*** Begin section ***

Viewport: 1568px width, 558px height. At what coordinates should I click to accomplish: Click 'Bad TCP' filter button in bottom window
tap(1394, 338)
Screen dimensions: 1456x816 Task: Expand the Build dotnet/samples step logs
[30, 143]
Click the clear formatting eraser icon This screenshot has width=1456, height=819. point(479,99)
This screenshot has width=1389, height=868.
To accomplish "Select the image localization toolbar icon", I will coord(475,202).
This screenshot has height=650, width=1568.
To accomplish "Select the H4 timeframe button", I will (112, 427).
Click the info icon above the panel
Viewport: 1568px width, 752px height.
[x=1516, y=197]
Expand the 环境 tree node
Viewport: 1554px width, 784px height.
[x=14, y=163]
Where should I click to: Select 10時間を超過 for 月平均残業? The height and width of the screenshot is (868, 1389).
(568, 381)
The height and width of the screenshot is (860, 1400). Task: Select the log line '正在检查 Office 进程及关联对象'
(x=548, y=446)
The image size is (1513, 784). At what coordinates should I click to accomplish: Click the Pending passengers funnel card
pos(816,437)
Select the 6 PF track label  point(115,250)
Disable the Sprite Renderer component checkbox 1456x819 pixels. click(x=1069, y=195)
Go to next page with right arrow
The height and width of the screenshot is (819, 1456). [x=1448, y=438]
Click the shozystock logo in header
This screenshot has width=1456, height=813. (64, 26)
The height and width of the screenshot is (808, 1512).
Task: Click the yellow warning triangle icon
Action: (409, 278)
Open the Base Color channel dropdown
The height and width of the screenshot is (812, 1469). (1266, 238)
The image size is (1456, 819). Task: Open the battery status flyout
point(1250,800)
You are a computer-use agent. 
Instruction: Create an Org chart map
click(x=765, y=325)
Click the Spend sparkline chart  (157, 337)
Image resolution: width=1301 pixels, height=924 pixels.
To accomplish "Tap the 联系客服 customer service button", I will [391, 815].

*** End section ***

Return, unchanged, each line from the line containing "This screenshot has height=650, width=1568." through the last line of the material.

This screenshot has height=650, width=1568.
To accomplish "Select the H4 timeframe button", I will (112, 427).
Click the info icon above the panel
Viewport: 1568px width, 752px height.
[x=1516, y=197]
Expand the 环境 tree node
Viewport: 1554px width, 784px height.
[x=14, y=163]
Where should I click to: Select 10時間を超過 for 月平均残業? The height and width of the screenshot is (868, 1389).
(568, 381)
The height and width of the screenshot is (860, 1400). Task: Select the log line '正在检查 Office 进程及关联对象'
(x=548, y=446)
The image size is (1513, 784). At what coordinates should I click to accomplish: Click the Pending passengers funnel card
pos(816,437)
Select the 6 PF track label  point(115,250)
Disable the Sprite Renderer component checkbox 1456x819 pixels. click(x=1069, y=195)
Go to next page with right arrow
The height and width of the screenshot is (819, 1456). [x=1448, y=438]
Click the shozystock logo in header
This screenshot has width=1456, height=813. (64, 26)
The height and width of the screenshot is (808, 1512).
Task: Click the yellow warning triangle icon
Action: (409, 278)
Open the Base Color channel dropdown
The height and width of the screenshot is (812, 1469). (1266, 238)
The image size is (1456, 819). Task: Open the battery status flyout
point(1250,800)
You are a computer-use agent. 
Instruction: Create an Org chart map
click(x=765, y=325)
Click the Spend sparkline chart  (157, 337)
Image resolution: width=1301 pixels, height=924 pixels.
To accomplish "Tap the 联系客服 customer service button", I will [391, 815].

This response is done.